The New Me

identity Mar 11, 2024

It has been almost 20 years since I went through a divorce. It is hard to believe it has been that long, on the other hand so much has changed! I was a single mom for 7 years and have been very happily married for almost 12 years. Most of all, I am the most me I have ever been. I have learned to be more confident in who God created me to be. In the past I had lost my voice and was looking for my value in a man. I was very much a people pleaser and rarely made my own decisions, even in the simplest things. I have come a long way! What changed, I grew in my relationship with God. I learned to get my value from Him and to believe what His word says about me. This is a process that did not happen overnight. Through counseling, bible studies, and surrounding myself with the right people, I learned that who I am is enough, God did not make a mistake, and I did not have to own the lies that were spoken over me or that I spoke over myself. 

Over the weekend I had a conversation with my daughter n law, that made me realize that there were still some things I was holding onto.

In the last year I have been growing out my pixie cut, as well as my natural color. This is a big transition, mostly mentally. What I have found is that my natural curl has also returned. 

When I got divorced, first I was letting my hair grow because "men don't like short hair." Not long after I got a job working in a salon and spa in Dallas.
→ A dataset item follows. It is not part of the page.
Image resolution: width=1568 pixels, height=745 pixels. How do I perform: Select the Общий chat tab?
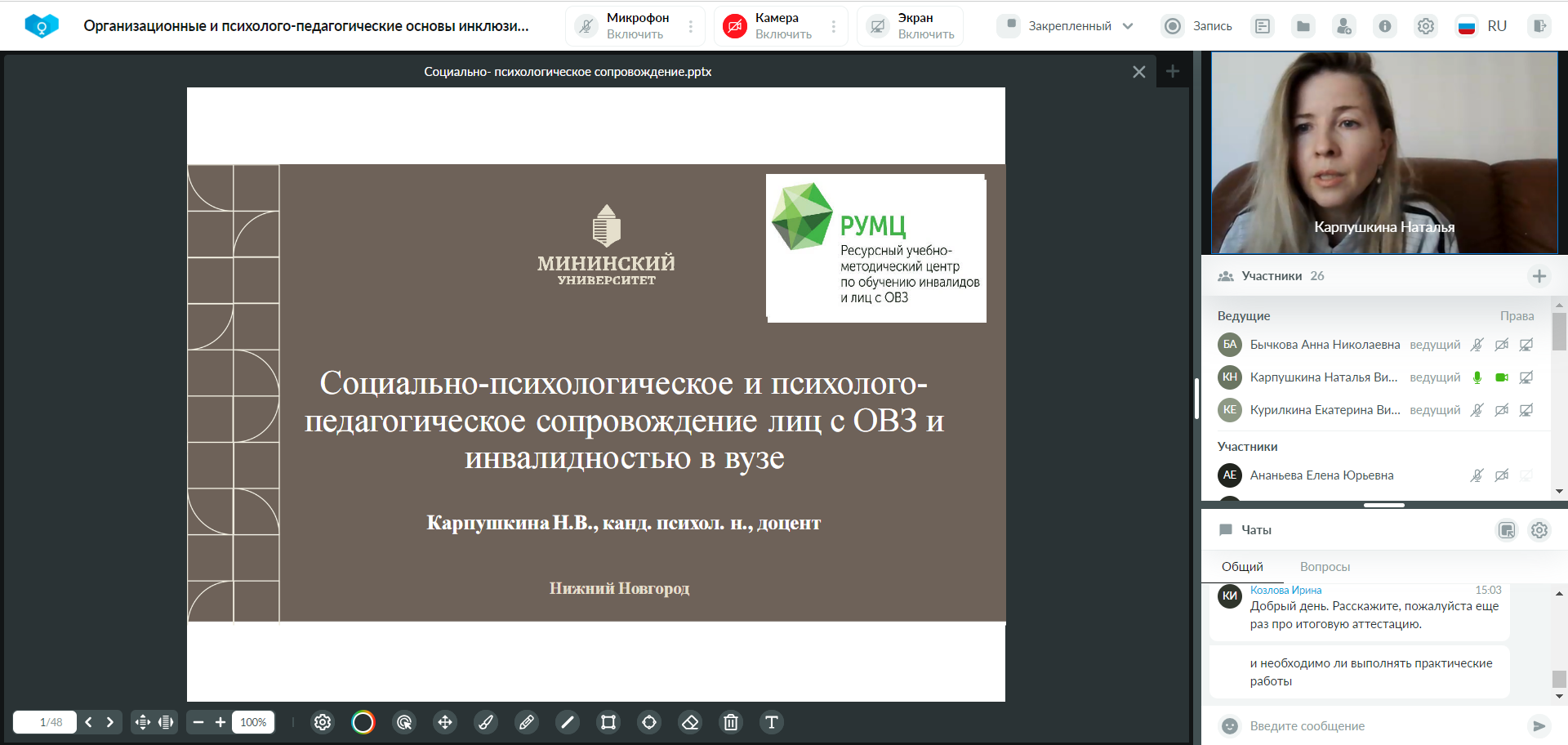pos(1242,567)
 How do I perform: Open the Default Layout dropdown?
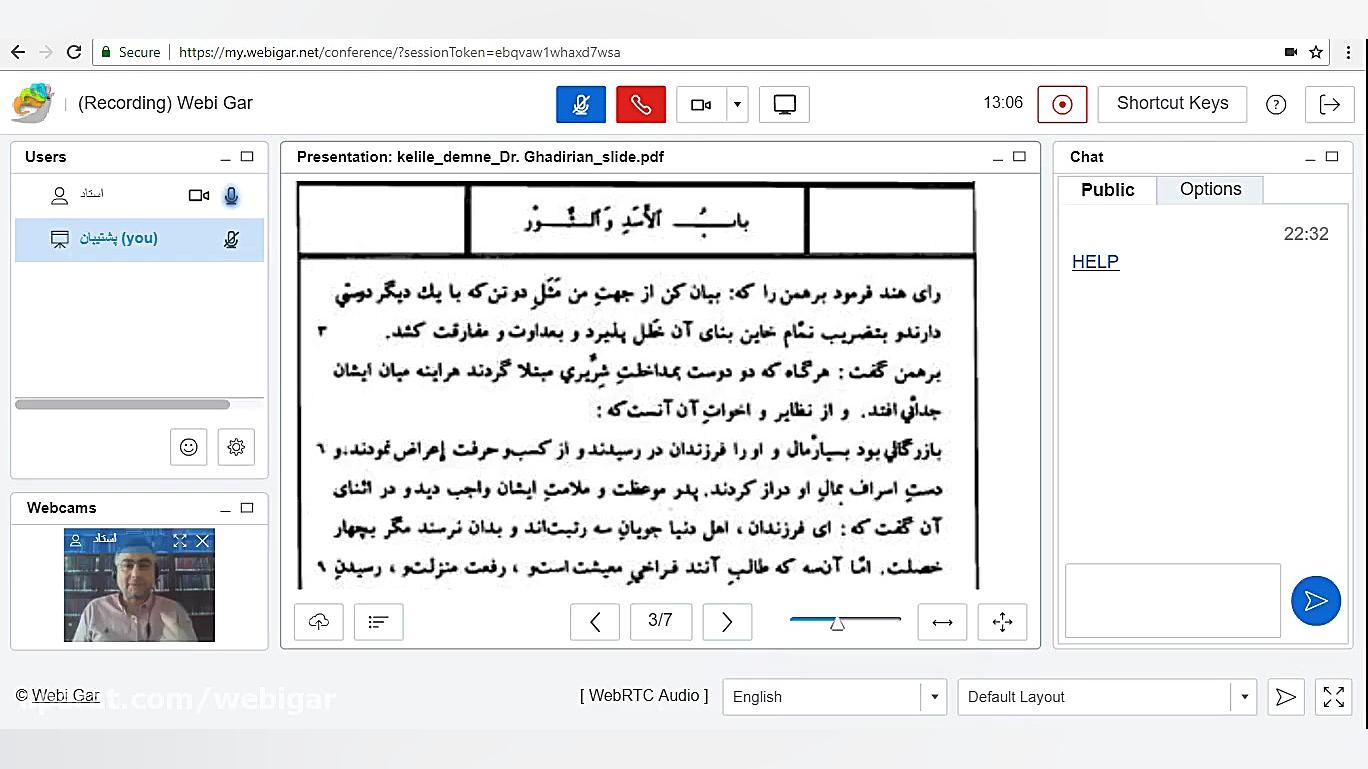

One of the stylists there cut my hair into a short bob and flat ironed it. It was as if the clouds parted, and I was a new me! I had never flat ironed my hair, but after that I never stopped. I said goodbye to the "old me" and never looked back. That is until last week when I wore my hair curly a couple of days. I am still not sure how I feel about it. Wearing curly hair took me right back, but most people in my life now had never seen it curly before and they were very surprised.

This weekend as I was sharing that story to my daughter n law, she said she felt like that when she straightened her hair, that was her old self. I met her when she wore her hair straight, and she was pretty great, and she is also amazing now. What if we don't have to let go of everything from our past? What if we can hold onto the best parts? 

There were a lot of things about my past marriage and about me that were not good, but I also got to become a mom to 3 amazing boys in that season. I was still a good person with great friends and a career I enjoyed. I have decided to reframe the past and the curly hair. It has occurred to me that this is what freedom looks like. Being able to embrace the best part of all that you are and all that brought you to this place in your life. My hair has just been an outward expression of all that God has been doing on the inside. 

I want to encourage you to look at your life holistically embracing all that you are and all that you are yet to be!